A trademark protects a distinctive word, phrase, or symbol that indicates your services or products. Common law in most states affords fundamental protection to trademarks established simply through usage in business. However, applying for a trademark may be necessary to ensure fuller legal protection if the distinctive phrase or logo gains recognition.

There are two types of trademark registration in the United States: state and federal. A state trademark is issued by a state office, usually the secretary of state or commerce department. A federal trademark is registered through the United States Patent and Trademark Office (USPTO). A state trademark is usually quick and inexpensive. On the other hand, registering a federal trademark is more costly and complex. However, federal trademark registration also offers broader legal protection. A federal registration gives the right to use the mark exclusively throughout the county, while a state registration only covers the territory of the registered state.

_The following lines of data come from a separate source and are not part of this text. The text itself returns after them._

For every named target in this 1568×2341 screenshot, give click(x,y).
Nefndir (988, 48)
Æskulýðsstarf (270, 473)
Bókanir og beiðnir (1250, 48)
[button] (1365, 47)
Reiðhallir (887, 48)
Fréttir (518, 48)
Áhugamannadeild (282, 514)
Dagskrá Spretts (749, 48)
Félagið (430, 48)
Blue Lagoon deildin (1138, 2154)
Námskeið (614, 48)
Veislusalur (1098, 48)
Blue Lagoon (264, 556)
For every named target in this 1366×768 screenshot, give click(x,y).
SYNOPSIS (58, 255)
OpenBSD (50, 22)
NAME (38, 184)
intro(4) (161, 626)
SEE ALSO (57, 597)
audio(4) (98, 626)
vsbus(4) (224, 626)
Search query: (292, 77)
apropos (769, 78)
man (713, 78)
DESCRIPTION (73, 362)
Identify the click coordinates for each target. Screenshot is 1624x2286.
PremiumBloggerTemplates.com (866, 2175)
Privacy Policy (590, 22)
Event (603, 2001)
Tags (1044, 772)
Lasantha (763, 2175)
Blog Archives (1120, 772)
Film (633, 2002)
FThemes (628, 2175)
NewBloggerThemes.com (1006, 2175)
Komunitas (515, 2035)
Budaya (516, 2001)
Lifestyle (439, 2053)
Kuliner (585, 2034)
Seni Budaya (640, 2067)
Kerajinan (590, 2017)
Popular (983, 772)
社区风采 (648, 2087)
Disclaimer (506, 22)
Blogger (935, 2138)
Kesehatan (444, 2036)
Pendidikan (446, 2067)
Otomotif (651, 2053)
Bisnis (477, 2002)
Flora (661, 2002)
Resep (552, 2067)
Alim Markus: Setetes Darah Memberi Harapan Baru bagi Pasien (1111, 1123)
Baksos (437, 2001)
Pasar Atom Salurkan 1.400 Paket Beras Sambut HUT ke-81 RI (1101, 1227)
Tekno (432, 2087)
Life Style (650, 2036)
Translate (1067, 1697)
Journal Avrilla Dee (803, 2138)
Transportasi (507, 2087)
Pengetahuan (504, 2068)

The process for registering a state trademark varies from state to state. The applicant generally fills out a form and attaches a trademark drawing. Filing fees range from around $15.00 to $70.00 per class. The states will then review the application for conflicting registrations in the state’s database. Registering a state trademark is usually a quick process: within a few weeks.

Registering a federal trademark requires the applicant to provide information on the owner, a detailed description of the identified trademark, and characteristics that distinguish the trademark. The current filing fee ranges from $250.00 to $350.00 per class of goods or services associated with the trademark. Federal trademark applications are examined by an examining attorney who will then identify issues with the application. A federal trademark application process takes from several months to a few years. Though the federal trademark application is more extensive, there are also many more benefits.

A federal trademark registration restricts any use of confusingly similar marks. The registered trademark is recorded on a public database. The registration will prevent other similar marks from being filed and/or used in commerce. The federal trademark also grants the right to use the ® symbol for goods and services, whereas a state trademark can only use the superscript “TM.”

Federal trademark also grants the right to sue in federal court in case of infringement. Under the Lanham Act, a person that obtains a federal trademark has superior rights to use the mark throughout the US. If a federal registration is acquired before a similar mark is used in a state, the federal registration has priority over state registration. Courts often rule in favor of federal registration if there is any conflict between a federal and state trademark.

If a mark is used in trade within the state and interstate commerce, you may apply for both a state and federal trademark. Understanding the depth of protection between the two trademark registration systems will help you decide if investing in a federal trademark is necessary.